Jake Busey (54) played Ace Levy with the wild-eyed energy of someone who'd clocked exactly what kind of film he was in and decided the only response was to go bigger. The son of Gary Busey, he's inherited his father's particular combustibility and redirected it into a solid genre career across horror and science fiction. He's embraced the cult reputation of Starship Troopers enthusiastically, appearing at conventions and maintaining that Ace Levy is among his proudest credits. Given some of what else he could point to, that's a meaningful thing to say.

Seth Gilliam (Sugar Watkins)
Then: 29 years old Now: 55 years old
Seth Gilliam played the role of Sugar Watkins, a tough soldier in Rico's unit. Gilliam brought a strong presence to the role, showcasing the camaraderie among the troops.

Since Starship Troopers, Gilliam has had a successful career in television. He's best known for his roles as Ellis Carver in The Wire, Dr. Alan Deaton in Teen Wolf, and Father Gabriel Stokes in The Walking Dead. Gilliam has shown his versatility as an actor, tackling diverse roles across different genres.
Patrick Muldoon (Zander Barcalow)
Then: 29 years old Now: 55 years old
Patrick Muldoon portrayed Zander Barcalow, a charming pilot and Carmen's love interest. Muldoon's character added to the complex relationships within the core group of friends.

After Starship Troopers, Muldoon continued his acting career in both film and television. He's appeared in numerous TV movies and had a recurring role in the soap opera Days of Our Lives. Muldoon has also ventured into producing, working on several independent films.
Honouring the Sky Marshals
Two members of the Starship Troopers ensemble are no longer with us.
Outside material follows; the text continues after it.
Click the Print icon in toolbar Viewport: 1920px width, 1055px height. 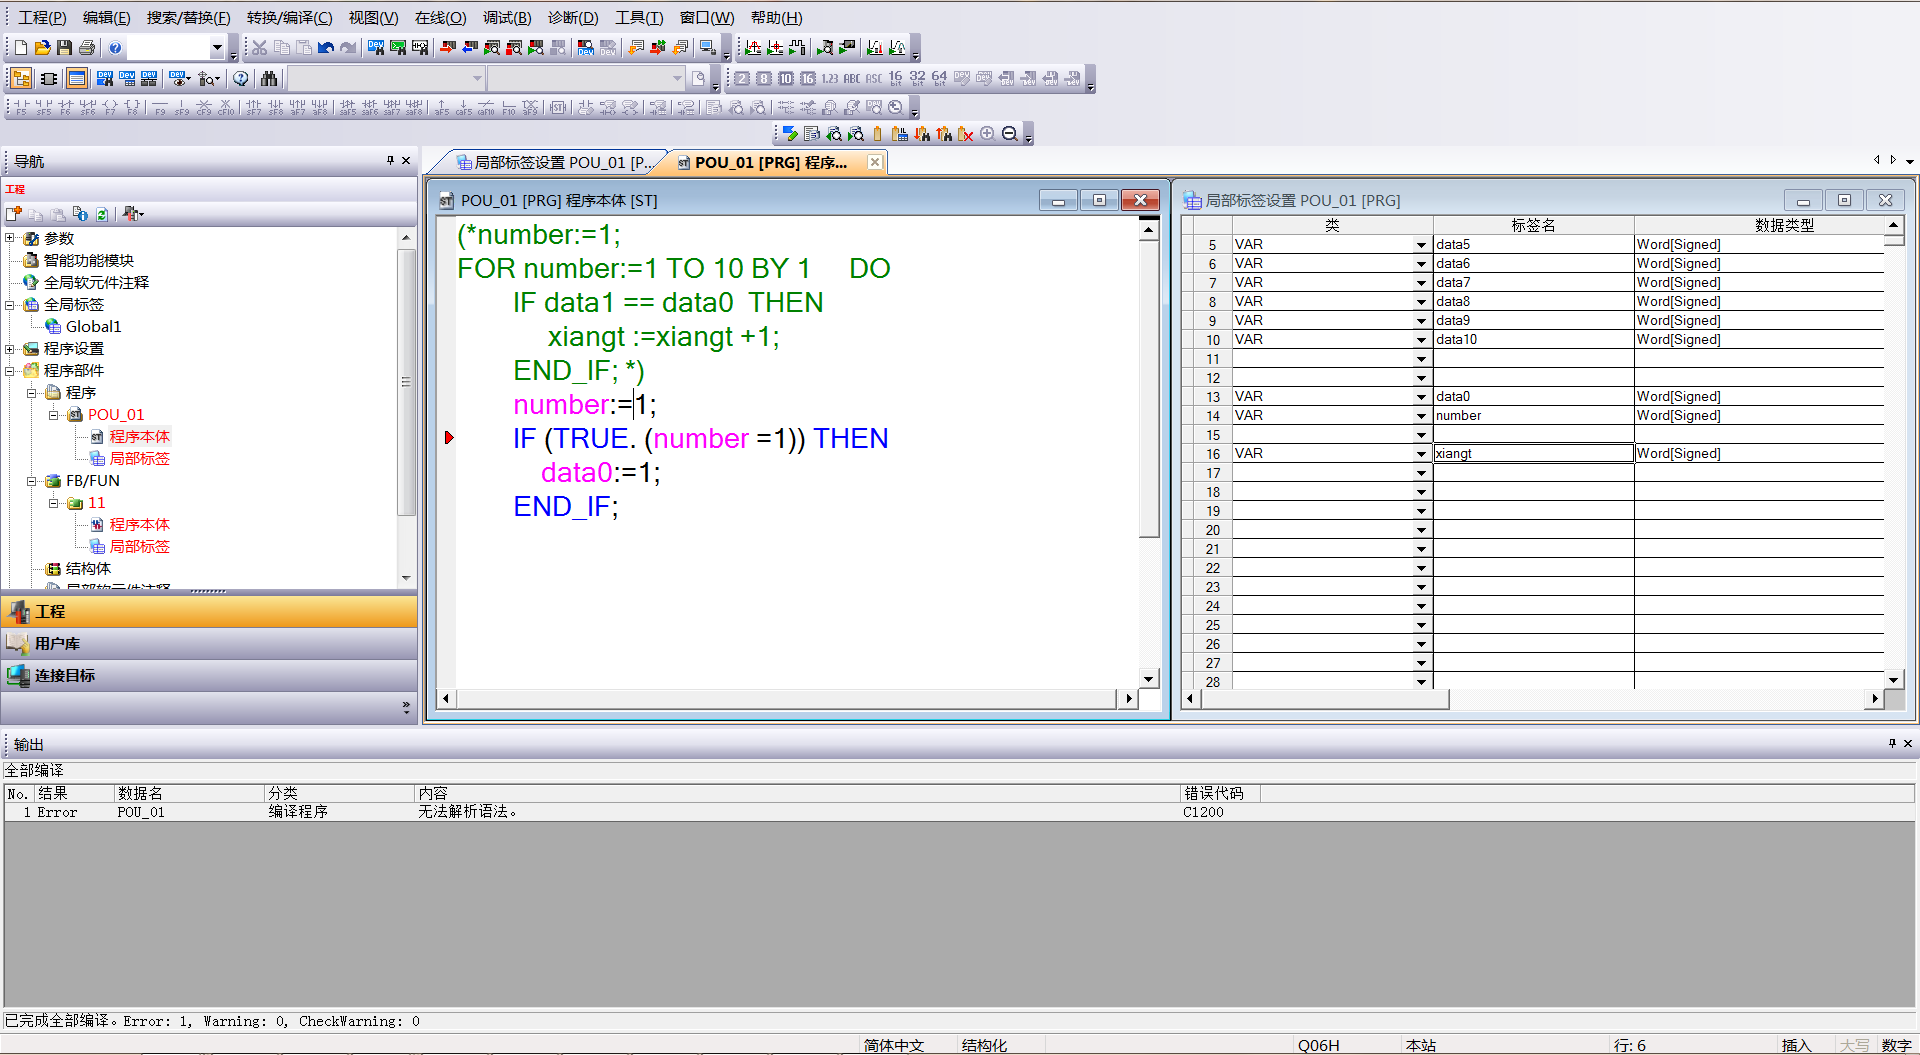tap(87, 47)

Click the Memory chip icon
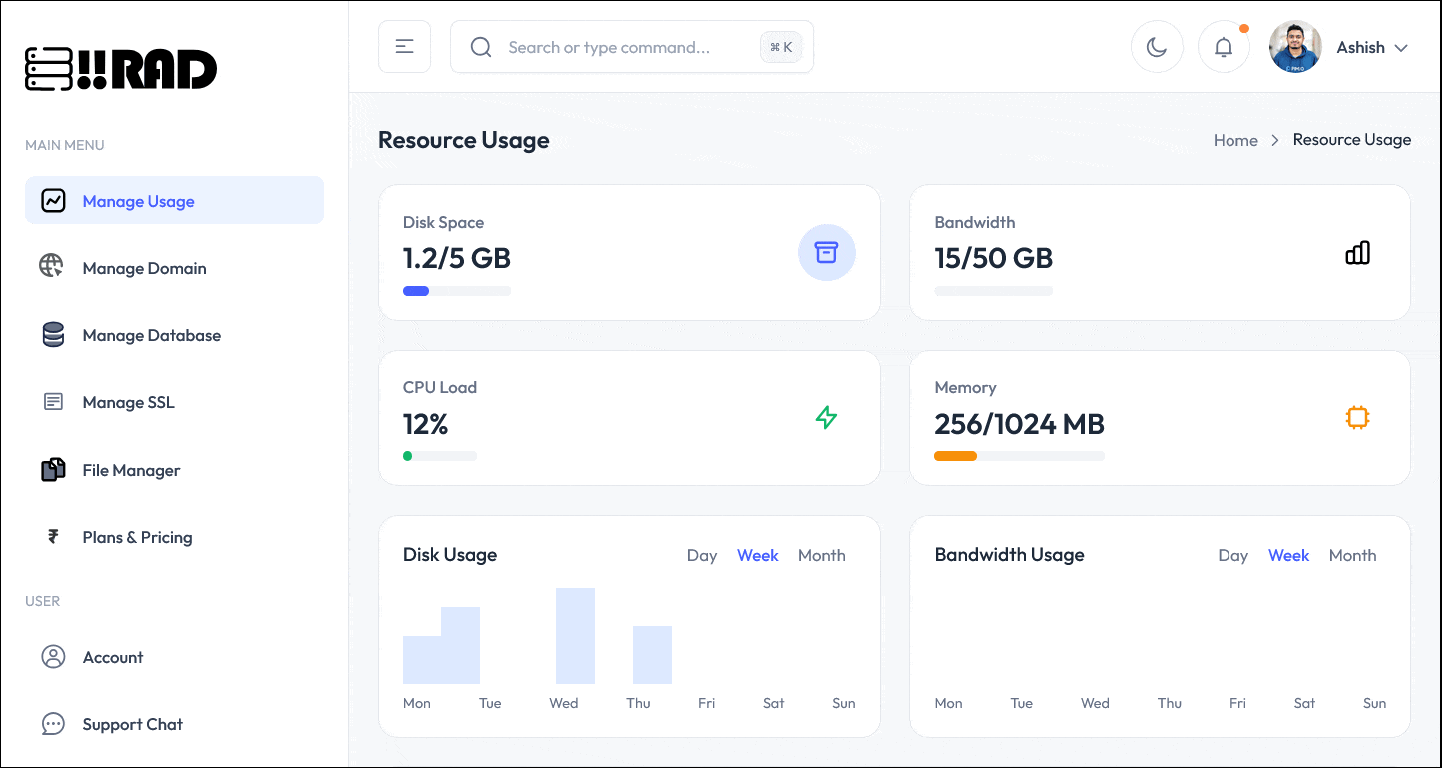pos(1357,417)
Rue McClanahan — best known as Blanche Devereaux on The Golden Girls, Emmy winner, one of American television's great comic talents — played the Biology Teacher who opens the film's classroom sequences: the propaganda-as-education scenes that establish Verhoeven's satirical register from the very first frame. She died on 3rd June 2010, aged 76.
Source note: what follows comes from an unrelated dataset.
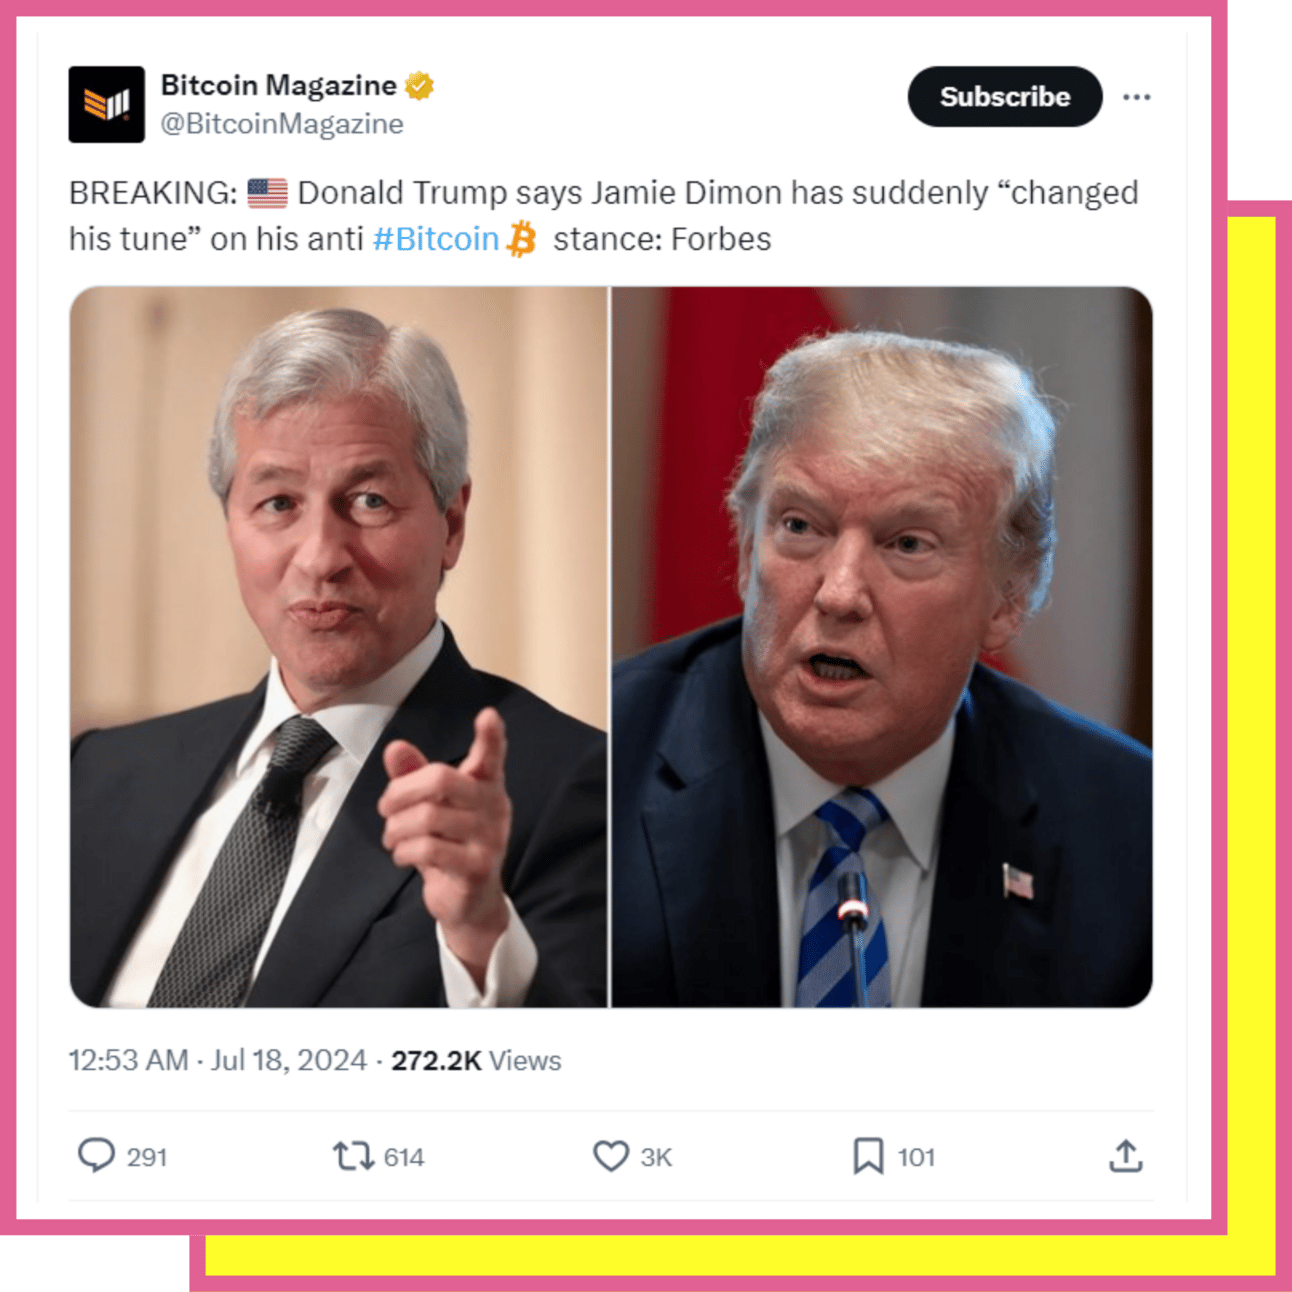Viewport: 1292px width, 1292px height.
Task: Like the tweet with the heart icon
Action: point(610,1156)

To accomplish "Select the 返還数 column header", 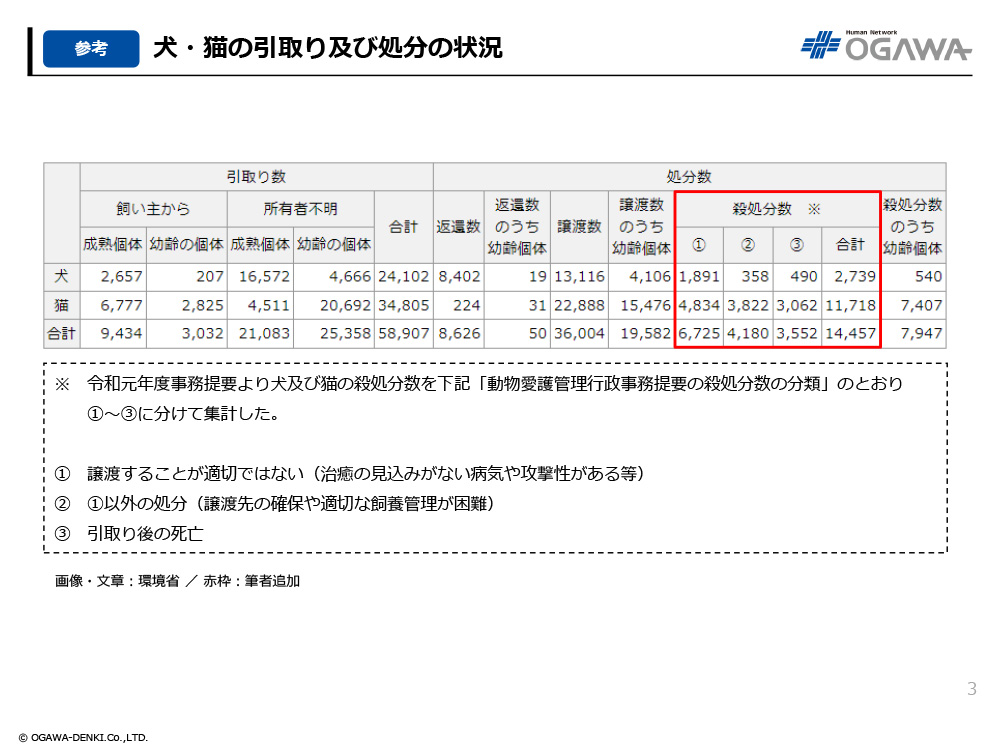I will [458, 227].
Denise Dowse, who played Sky Marshal Meru, died in August 2022 at 64 following a sudden illness. She was mid-career, with several projects in development. The television community that had known her work for three decades felt the loss immediately.
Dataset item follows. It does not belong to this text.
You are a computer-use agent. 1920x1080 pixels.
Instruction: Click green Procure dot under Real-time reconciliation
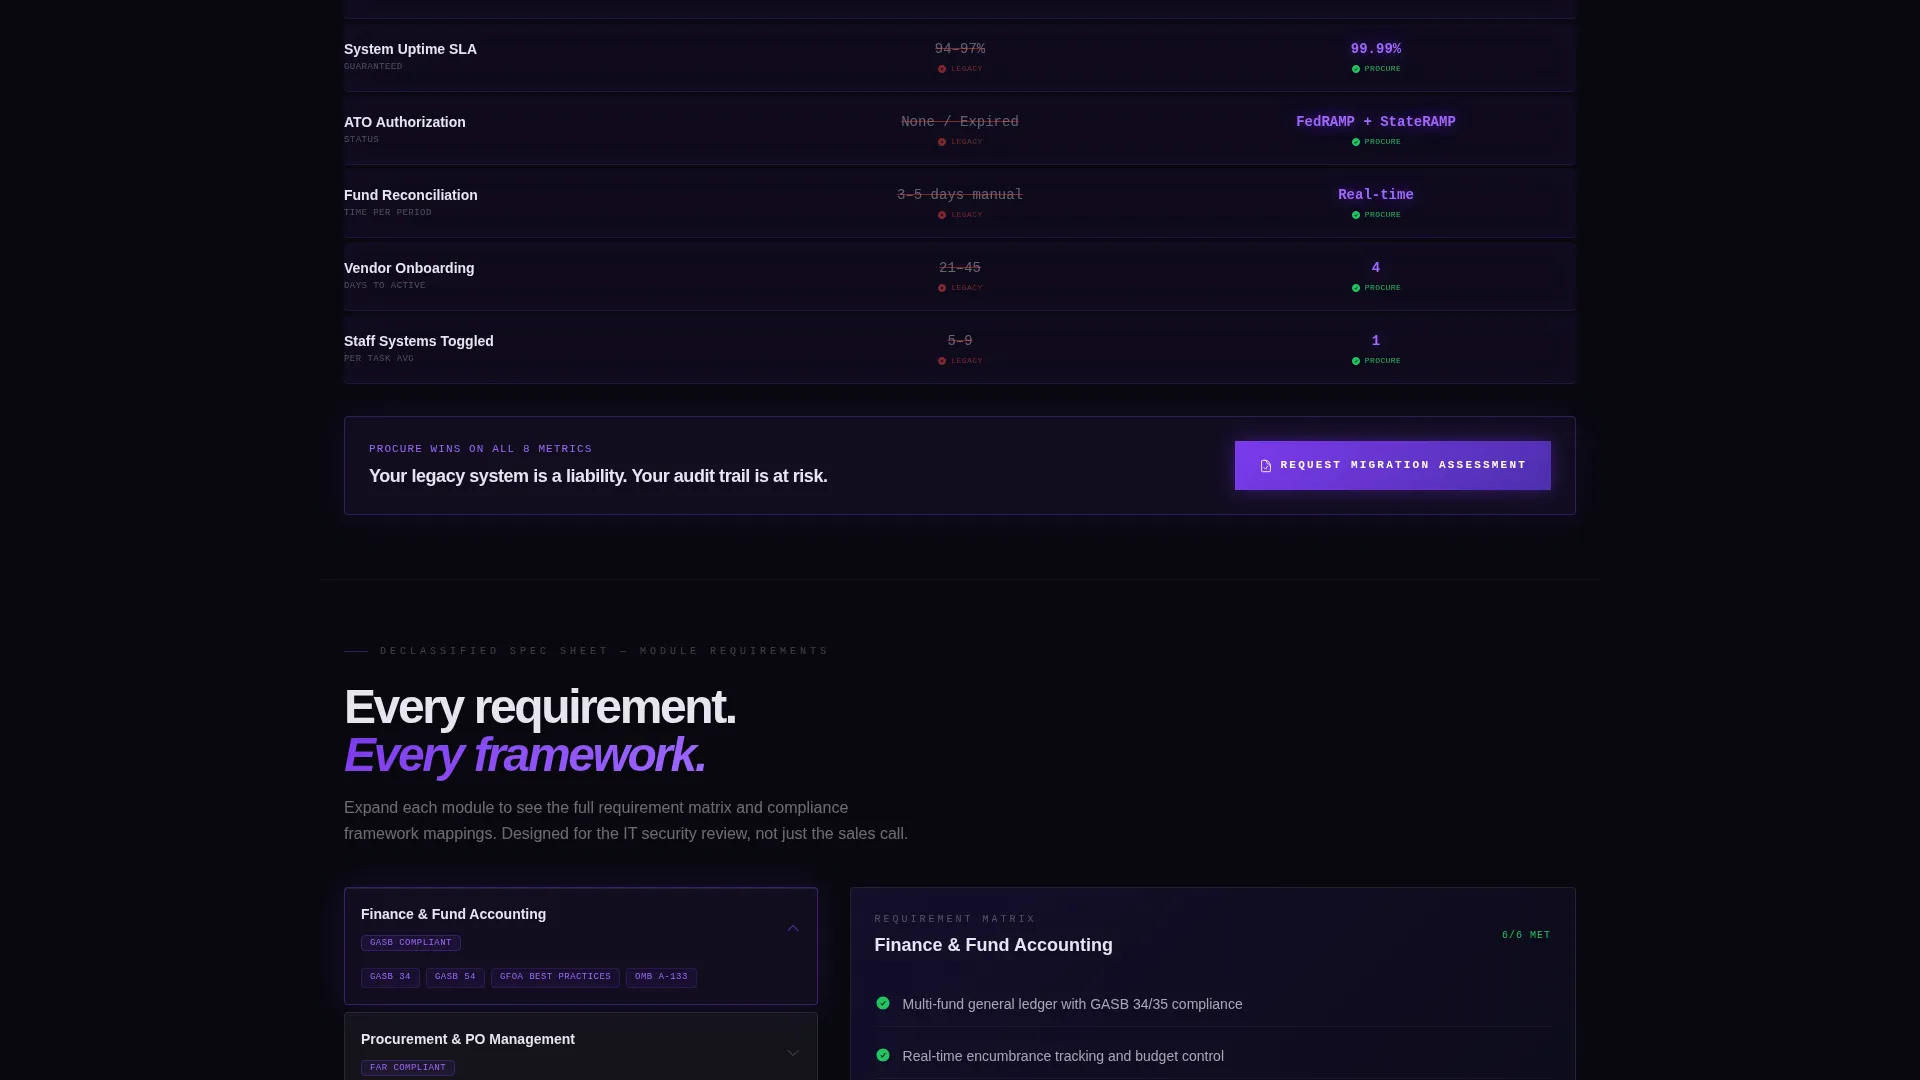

Both brought specificity to roles the film needed to function. Both deserve more than a footnote. Here, at least, they get one.
Starship Troopers Cast — 2026 and Beyond
Picture them at C2E2 2025. The reunion panel. Actors in their fifties and seventies, gathered under a banner reading The Only Good Bug Is a Dead Bug, signing posters and talking about a film that the room understood — completely, finally — in a way that 1997 audiences largely didn't.
Van Dien, who plays the general now instead of the recruit. Meyer, who died on Klendathu and kept working regardless. Harris, who became a Doctor Who villain. Ironside, whose scepticism about any reboot has remained entirely consistent. By all accounts they are closer now than they were on set — the kind of bond that forms not during production but across the decades that follow, when you slowly realise what you were part of.
The Neill Blomkamp reboot remains in development as of early 2026. Its shape is unclear. Its relationship to the original's satire remains unconfirmed. The original cast's collective view of it has been, with notable consistency, cautious.
Whatever comes next, the 1997 film no longer needs defending. Helldivers 2 players who'd never seen it came to it and understood immediately. The satirical architecture holds. The performances hold. The bright-eyed soldier in the recruitment video, smiling for the camera while the war machine hums behind him — still there, still asking you to sign up, still completely missing the point in exactly the way Verhoeven intended.
The bug war never ended.
It just found new generations to fight.